Dès l’âge de dix-huit ans, Alfred Tennyson pose pour le désabusé, fatigué de la vie avant de l’avoir vécue, et qui se fige dans une attitude de fière mélancolie. Écoutez-le parler :

« J’erre dans les ténèbres et dans la douleur, sans amis et solitaire, tandis que tristement murmure autour de moi la plainte désolée de la froide rivière.
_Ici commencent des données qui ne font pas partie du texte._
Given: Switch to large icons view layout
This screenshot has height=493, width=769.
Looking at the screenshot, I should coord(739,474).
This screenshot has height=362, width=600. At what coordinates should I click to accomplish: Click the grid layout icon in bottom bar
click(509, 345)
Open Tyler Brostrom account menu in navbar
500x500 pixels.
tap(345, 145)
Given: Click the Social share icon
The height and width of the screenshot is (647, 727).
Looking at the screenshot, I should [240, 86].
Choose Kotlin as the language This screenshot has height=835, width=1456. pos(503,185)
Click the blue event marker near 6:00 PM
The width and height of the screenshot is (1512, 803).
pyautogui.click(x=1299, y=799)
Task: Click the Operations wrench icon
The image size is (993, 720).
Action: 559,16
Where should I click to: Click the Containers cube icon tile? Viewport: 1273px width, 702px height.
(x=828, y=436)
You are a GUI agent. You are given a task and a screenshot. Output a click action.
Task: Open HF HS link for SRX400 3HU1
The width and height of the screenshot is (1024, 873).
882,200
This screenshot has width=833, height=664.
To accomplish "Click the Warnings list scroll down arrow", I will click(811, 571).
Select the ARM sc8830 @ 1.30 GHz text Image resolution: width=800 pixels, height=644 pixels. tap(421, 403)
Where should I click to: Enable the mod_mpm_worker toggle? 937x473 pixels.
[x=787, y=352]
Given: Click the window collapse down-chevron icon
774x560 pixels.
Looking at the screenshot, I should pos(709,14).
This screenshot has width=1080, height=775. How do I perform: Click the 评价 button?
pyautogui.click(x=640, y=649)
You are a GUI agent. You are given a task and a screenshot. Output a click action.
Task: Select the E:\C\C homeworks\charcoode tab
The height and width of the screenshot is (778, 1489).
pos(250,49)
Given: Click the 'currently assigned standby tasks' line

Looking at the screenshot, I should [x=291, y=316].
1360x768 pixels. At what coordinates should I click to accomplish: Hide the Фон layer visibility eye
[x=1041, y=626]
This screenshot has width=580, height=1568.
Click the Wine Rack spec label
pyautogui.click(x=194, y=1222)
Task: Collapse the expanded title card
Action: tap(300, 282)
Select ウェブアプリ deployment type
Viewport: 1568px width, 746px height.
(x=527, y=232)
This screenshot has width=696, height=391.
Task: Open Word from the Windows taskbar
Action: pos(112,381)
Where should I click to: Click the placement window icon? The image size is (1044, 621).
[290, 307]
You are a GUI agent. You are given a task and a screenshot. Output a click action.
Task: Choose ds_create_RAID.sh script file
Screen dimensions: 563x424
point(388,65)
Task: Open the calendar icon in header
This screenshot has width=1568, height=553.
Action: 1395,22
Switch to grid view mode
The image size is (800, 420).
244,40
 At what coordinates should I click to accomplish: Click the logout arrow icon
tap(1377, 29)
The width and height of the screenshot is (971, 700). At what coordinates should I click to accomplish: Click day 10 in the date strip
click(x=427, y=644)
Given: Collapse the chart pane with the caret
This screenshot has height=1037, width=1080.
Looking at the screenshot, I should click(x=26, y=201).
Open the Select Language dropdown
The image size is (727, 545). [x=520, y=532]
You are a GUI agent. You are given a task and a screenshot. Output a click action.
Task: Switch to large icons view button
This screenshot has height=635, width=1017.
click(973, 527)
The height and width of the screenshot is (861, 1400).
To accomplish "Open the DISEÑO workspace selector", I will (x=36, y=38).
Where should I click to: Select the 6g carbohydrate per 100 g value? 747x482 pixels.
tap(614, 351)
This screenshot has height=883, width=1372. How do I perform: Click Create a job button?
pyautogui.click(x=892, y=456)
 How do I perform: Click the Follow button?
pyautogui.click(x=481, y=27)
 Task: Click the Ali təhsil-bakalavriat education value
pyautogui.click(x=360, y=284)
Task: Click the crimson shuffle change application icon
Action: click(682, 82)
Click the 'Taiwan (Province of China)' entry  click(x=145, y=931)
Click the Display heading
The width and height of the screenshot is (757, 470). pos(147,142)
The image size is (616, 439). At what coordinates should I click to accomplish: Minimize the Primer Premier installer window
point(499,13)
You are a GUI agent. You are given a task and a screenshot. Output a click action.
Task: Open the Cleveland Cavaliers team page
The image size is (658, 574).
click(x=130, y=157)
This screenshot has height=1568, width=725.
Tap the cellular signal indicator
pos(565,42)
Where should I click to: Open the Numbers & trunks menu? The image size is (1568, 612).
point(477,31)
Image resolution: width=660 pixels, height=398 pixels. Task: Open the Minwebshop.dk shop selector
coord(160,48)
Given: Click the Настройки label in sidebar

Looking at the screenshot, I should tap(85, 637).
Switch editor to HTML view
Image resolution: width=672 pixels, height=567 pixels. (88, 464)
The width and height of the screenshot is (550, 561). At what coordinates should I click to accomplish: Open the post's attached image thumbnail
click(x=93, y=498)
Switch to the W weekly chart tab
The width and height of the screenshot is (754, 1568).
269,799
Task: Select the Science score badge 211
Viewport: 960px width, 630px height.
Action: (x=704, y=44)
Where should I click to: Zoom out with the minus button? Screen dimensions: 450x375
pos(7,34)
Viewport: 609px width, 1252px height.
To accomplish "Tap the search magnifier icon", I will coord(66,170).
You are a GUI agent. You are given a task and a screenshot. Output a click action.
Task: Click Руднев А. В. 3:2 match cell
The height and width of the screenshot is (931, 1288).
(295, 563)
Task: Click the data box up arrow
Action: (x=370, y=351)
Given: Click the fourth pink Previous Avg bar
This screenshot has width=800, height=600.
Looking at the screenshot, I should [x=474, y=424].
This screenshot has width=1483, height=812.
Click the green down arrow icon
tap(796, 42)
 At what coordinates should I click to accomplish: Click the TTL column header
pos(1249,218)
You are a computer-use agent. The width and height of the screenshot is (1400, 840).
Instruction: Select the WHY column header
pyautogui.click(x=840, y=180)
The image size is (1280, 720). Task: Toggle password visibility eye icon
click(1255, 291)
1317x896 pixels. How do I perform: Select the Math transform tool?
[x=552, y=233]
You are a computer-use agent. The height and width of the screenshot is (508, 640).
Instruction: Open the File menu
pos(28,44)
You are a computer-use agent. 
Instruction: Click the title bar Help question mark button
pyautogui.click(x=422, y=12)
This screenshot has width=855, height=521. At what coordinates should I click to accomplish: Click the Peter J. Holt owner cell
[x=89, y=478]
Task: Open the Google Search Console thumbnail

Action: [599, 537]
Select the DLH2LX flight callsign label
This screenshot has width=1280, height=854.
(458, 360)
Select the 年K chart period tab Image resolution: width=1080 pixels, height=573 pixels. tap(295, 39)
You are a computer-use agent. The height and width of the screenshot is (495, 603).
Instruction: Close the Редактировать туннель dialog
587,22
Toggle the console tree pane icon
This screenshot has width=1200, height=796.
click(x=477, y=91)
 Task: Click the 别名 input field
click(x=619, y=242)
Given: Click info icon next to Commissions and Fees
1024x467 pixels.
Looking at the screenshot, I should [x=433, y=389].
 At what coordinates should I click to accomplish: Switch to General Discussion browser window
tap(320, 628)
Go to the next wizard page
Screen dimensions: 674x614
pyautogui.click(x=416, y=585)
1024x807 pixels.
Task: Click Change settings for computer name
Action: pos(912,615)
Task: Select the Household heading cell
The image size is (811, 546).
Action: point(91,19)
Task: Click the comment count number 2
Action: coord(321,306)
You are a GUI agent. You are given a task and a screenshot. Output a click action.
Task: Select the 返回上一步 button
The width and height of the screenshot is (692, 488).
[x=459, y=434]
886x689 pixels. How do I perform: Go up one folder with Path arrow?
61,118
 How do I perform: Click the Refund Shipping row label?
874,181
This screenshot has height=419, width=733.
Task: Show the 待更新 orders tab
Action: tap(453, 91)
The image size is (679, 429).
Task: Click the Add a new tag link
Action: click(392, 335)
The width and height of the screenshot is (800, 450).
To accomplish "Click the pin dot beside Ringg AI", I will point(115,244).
Le bruit du tonnerre éclatant, les échos déserts de la montagne répètent : le rugissement du vent est autour de moi, les feuilles de l’année gisent à mes pieds[1]. »

Ces accès de mélancolie le prenaient en plein bal.

« Je me souviens, raconte-t-il, que, quelquefois, au milieu d’une danse, une grande et soudaine tristesse m’accablait ; alors, je quittais la danse et allais errer au loin sous les étoiles ; ou bien, je m’asseyais au pied des escaliers, l’esprit assombri et distrait. »

À sa sortie de l’école et avant d’entrer à l’Université, le jeune Alfred avait été placé sous la direction de son père ; malgré les terreurs que celui-ci lui inspirait, le genre de vie qu’il mena, dans cette période, ne fut pas tout à fait sans agrément, et les

  1. Poems by two Brothers.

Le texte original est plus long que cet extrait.